Book Review: Here I Am: Using Jewish Spiritual Wisdom to Become More Present, Centered, and Available for Life

I always feel warmly about self-help books that suggest things I’m tempted to try. Leonard Felder’s simple, engaging book on using Jewish spiritual techniques for stress relief falls into that category for me.

“Mindfulness meditation” has been popular since the physician Jon Kabat-Zinn brought it into mainstream medicine in the early 1980s; its practices relied on mainly Zen Buddhist teachings adapted for secular Westerners. Felder, a practicing psychologist in Los Angeles, proposes a meditation practice that utilizes Jewish teachings for stress reduction: his remedy for the stress overload of daily life is to take a few breaths (of course) and focus on a phrase—a prayer, blessing, or concept from the Jewish tradition — that we can use to calm and center ourselves over the course of a busy day.

The phrases he proposes do not function like mantras, to block distracting thoughts; rather, they serve to focus our attention on concepts that counteract common emotional snares. For example, the biblical phrase hineni, “Here I am,” brings to mind the unspoken question, “Where are you?” and becomes a way of slowing down. Felder makes use of spiritual ideas with therapeutic value such as tzimtzum, the kabbalistic idea that God, the Eternal Source of Energy, “contracted” in order to leave room for a created universe; likewise, he suggests, we have to recognize when we are being too intense or overbearing and use a phrase to help us do a kind of tzimtzum: “Relax, pull back, open up some space.”

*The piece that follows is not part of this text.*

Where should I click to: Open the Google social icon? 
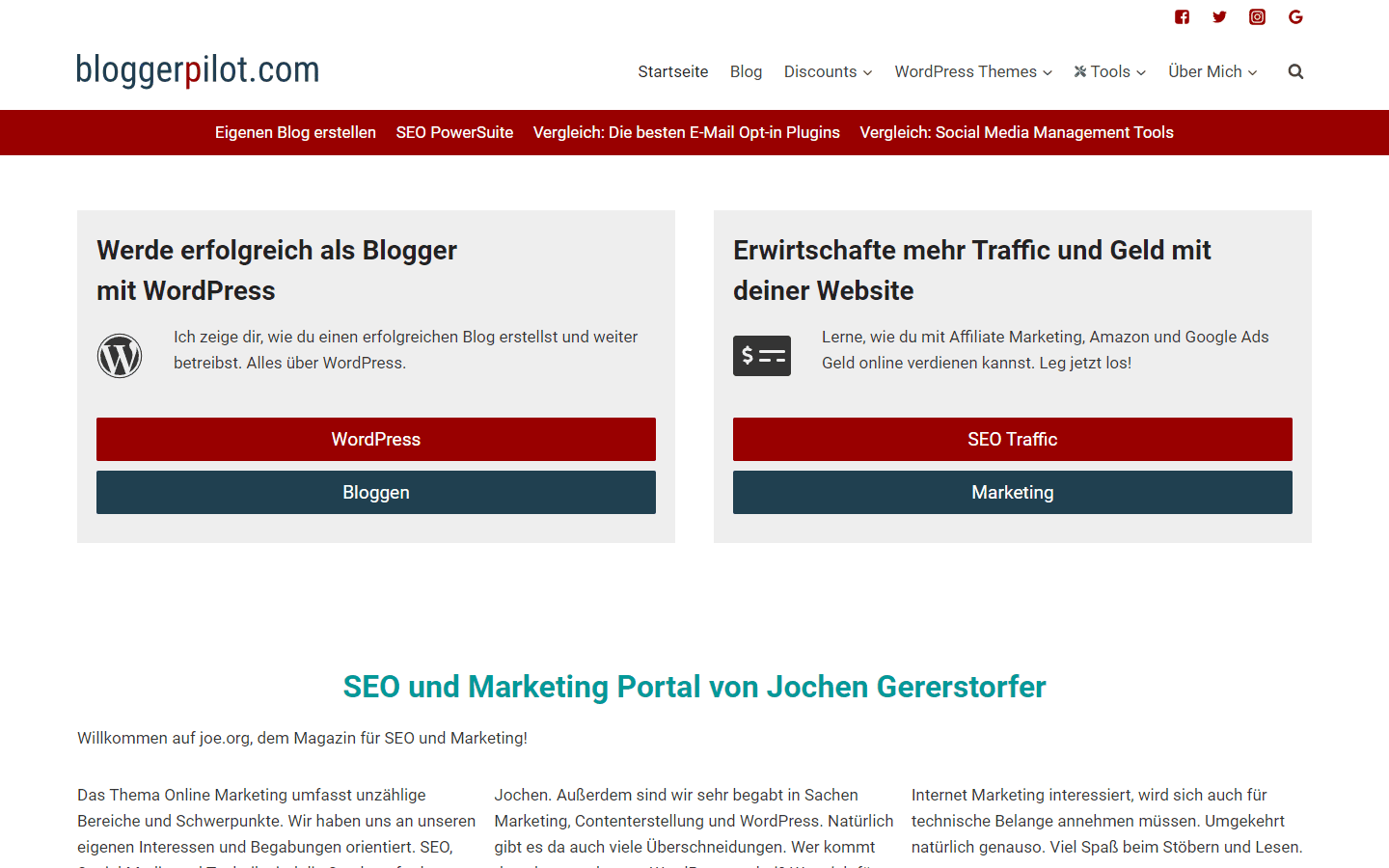pyautogui.click(x=1295, y=16)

The following blessing, traditionally said after using the bathroom, can be said anytime to remind us of our commitment to our own health: “Blessed are You, Eternal Source of Creation…who has fashioned the human being with wisdom and created within each person many openings and many cavities…but if one of them were ruptured or were to be blocked, it would be impossible to survive and to stand before You.” At overwhelmed moments when we feel insecure, we can inspire greater compassion for ourselves by reciting: “My God, the soul that You have placed within me is a pure one!” Repeating the words of the Shehecheyanu blessing, thanking God for sustaining us and enabling us to reach a new season, can help us see new challenges, even stressful ones, as moments of opportunity and potential growth. As a self-help book on stress management for people of any faith background, Felder encourages readers to fill in whatever terms they wish for “God” and “soul” and provides lots of alternatives; but for Jews who are comfortable with these terms, this book offers a double reward—both as a mindful therapeutic practice and as a way of reconnecting to Jewish prayer.